Oil Futures Recover After Early Weakness, Settle Marginally Higher

Crude oil futures settled marginally Higher on Monday after plunging earlier in the session amid expectations of higher supplies and weakening demand.

The dollar’s climb to a 16-month high also weighed on oil prices early on in the session.

U.S. President Joe Biden has called on the OPEC+ alliance to turn on the taps and bring down crude prices.

However, Saudi Arabia and the UAE signaled that they will continue raising oil output cautiously and won’t bow to U.S. pressure to pump faster.

Traders also reacted to UAE Energy Minister Suhail al-Mazrouei’s comments that all indications point to an oil supply surplus in the first quarter of 2022. He said he expects OPEC+ to stick to current production policy when it next meets in early December.

In a letter last week, eleven Senate Democrats urged Biden to tap the Strategic Petroleum Reserve and ban crude exports from the United States in order to cool prices.

West Texas Intermediate Crude oil futures for December ended higher by $0.09 or about 0.1% at $80.88 a barrel.

Brent crude futures were down marginally at $82.10 a barrel a little while ago.
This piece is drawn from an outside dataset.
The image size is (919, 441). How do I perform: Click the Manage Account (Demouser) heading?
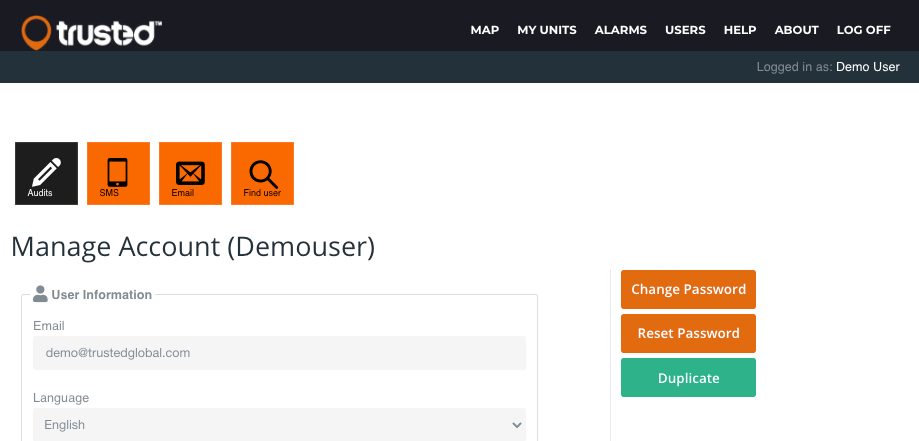(x=193, y=246)
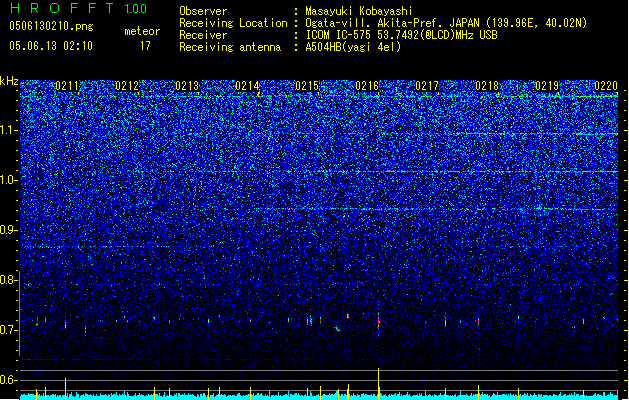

Earlier, the contract dropped to a low of $80.67 a barrel.

Uncertainty about the outlook for energy demand due to a n increase new coronavirus cases weighed on oil prices.

Germany’s coronavirus infection rate has risen to its highest level since the start of the pandemic, public health figures showed.

In Austria, a nationwide lockdown has been imposed, effective today, for all all those unvaccinated against Covid-19, following a jump in infection rates.

Meanwhile, in Ireland, people have been urged to work from home again.